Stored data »
┄┄┄┄┄┄
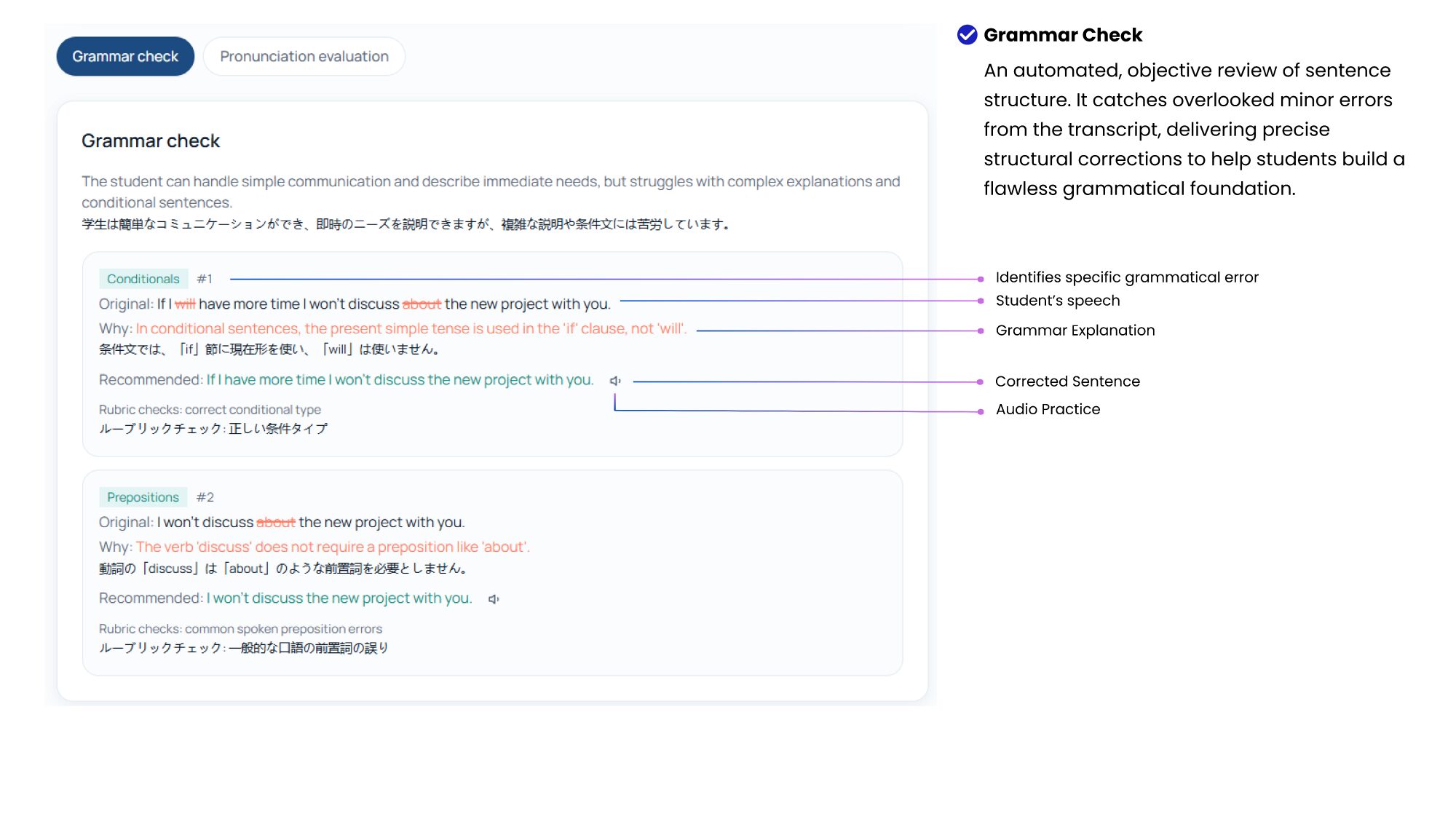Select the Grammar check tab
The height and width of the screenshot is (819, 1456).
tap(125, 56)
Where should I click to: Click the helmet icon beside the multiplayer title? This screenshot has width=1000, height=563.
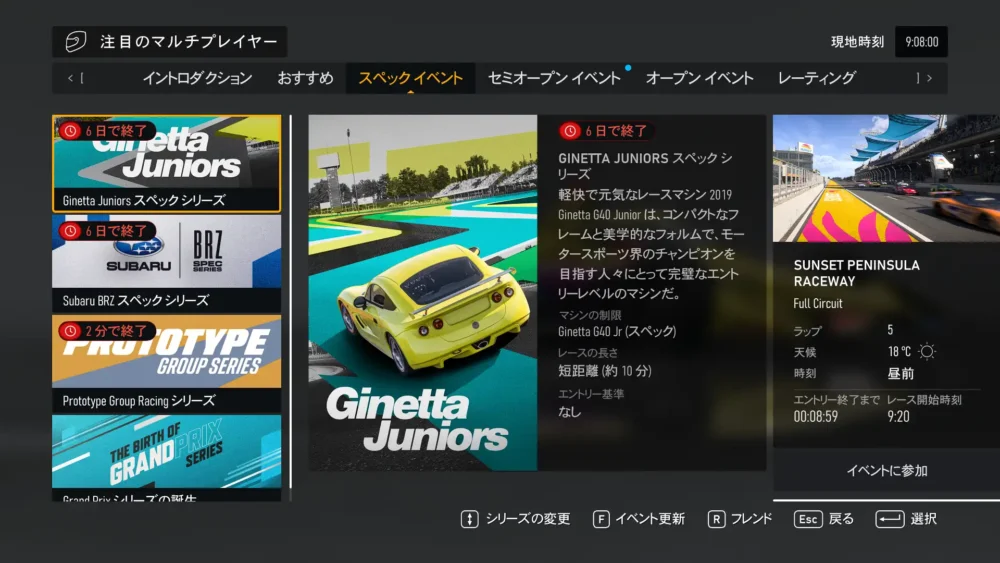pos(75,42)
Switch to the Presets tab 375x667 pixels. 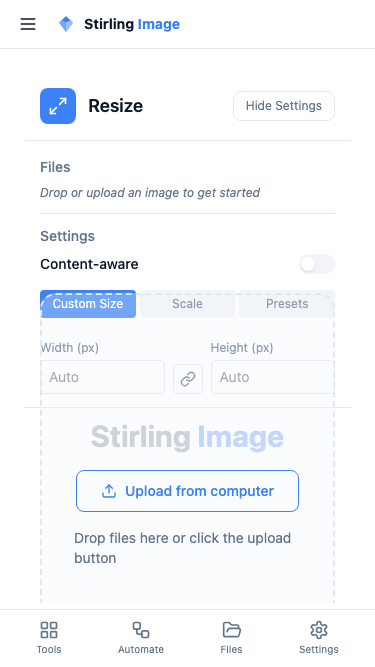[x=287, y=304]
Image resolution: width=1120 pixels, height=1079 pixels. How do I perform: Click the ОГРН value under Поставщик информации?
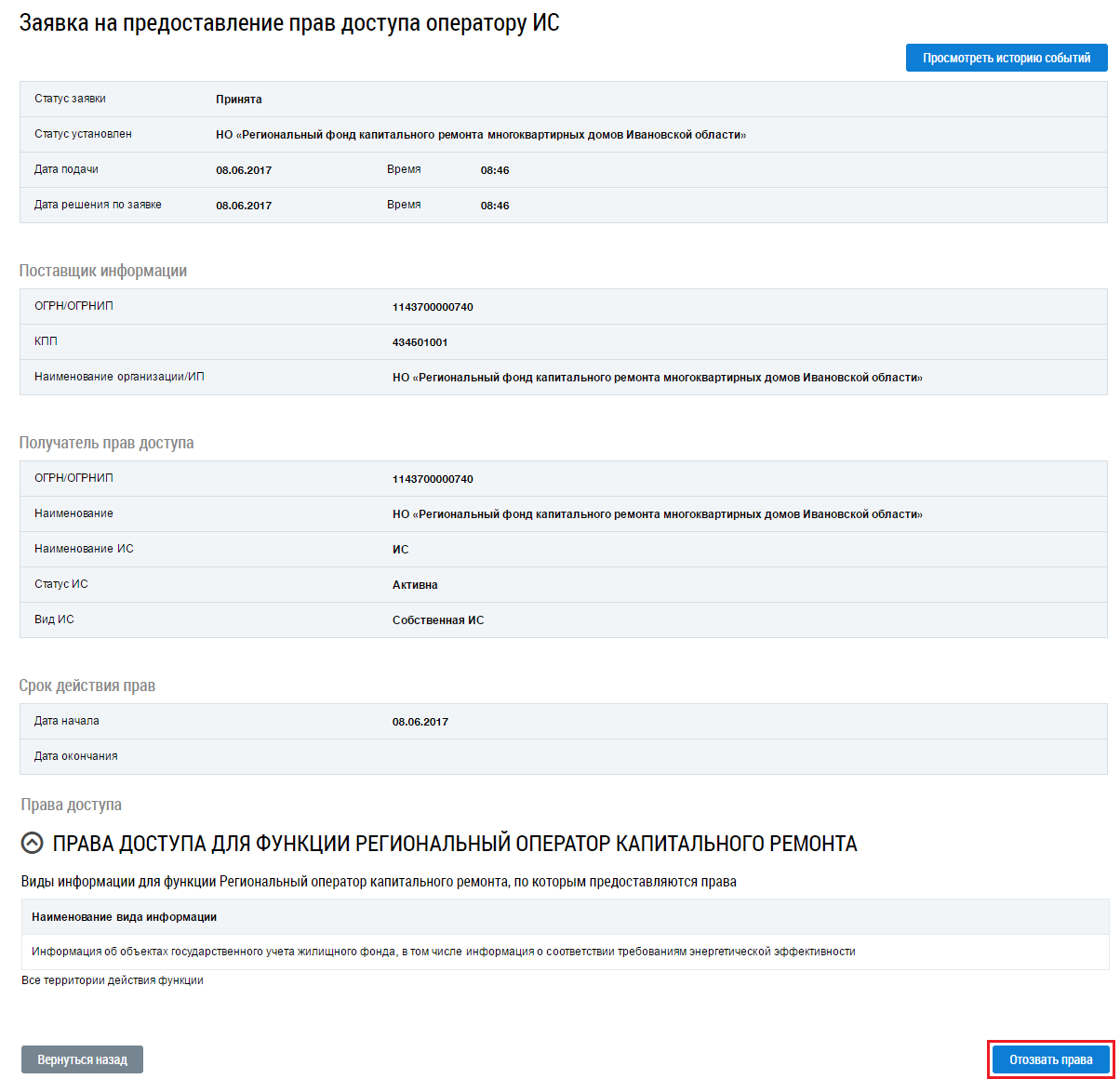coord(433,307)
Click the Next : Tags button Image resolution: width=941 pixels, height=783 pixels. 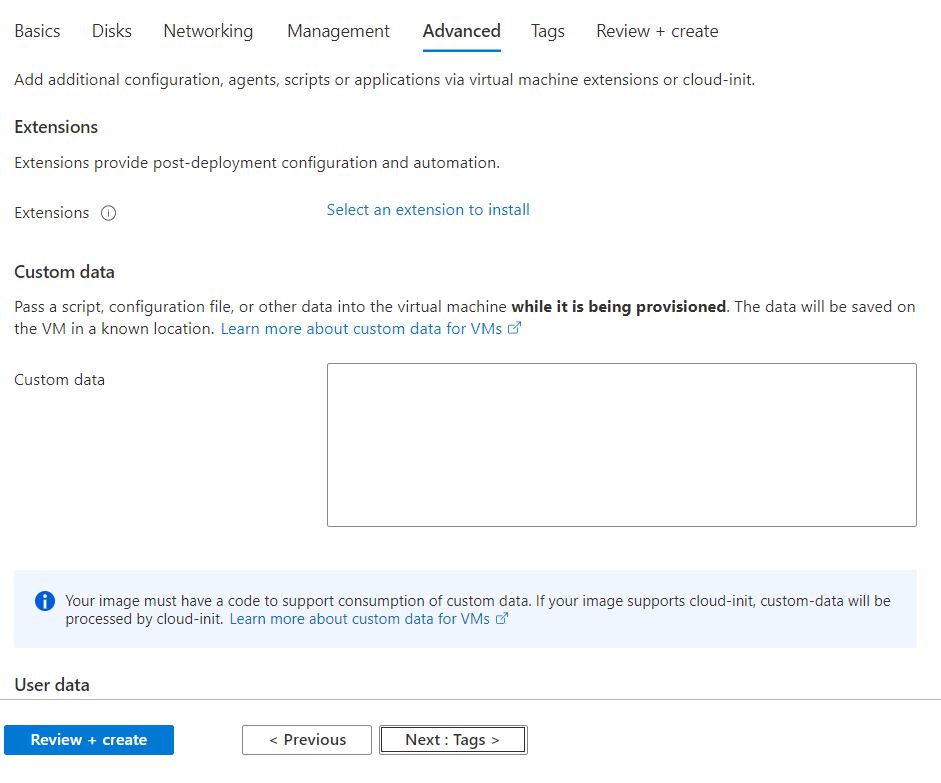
┄┄┄┄┄┄
Exercise prompt » Please quote the material from the line containing "Image resolution: width=1120" through the end of the material, inclusive, and leave out the pictures.

Exercise solution »
Image resolution: width=1120 pixels, height=1079 pixels. How do I perform: Click the ОГРН value under Поставщик информации?
coord(433,307)
Click the Next : Tags button Image resolution: width=941 pixels, height=783 pixels. 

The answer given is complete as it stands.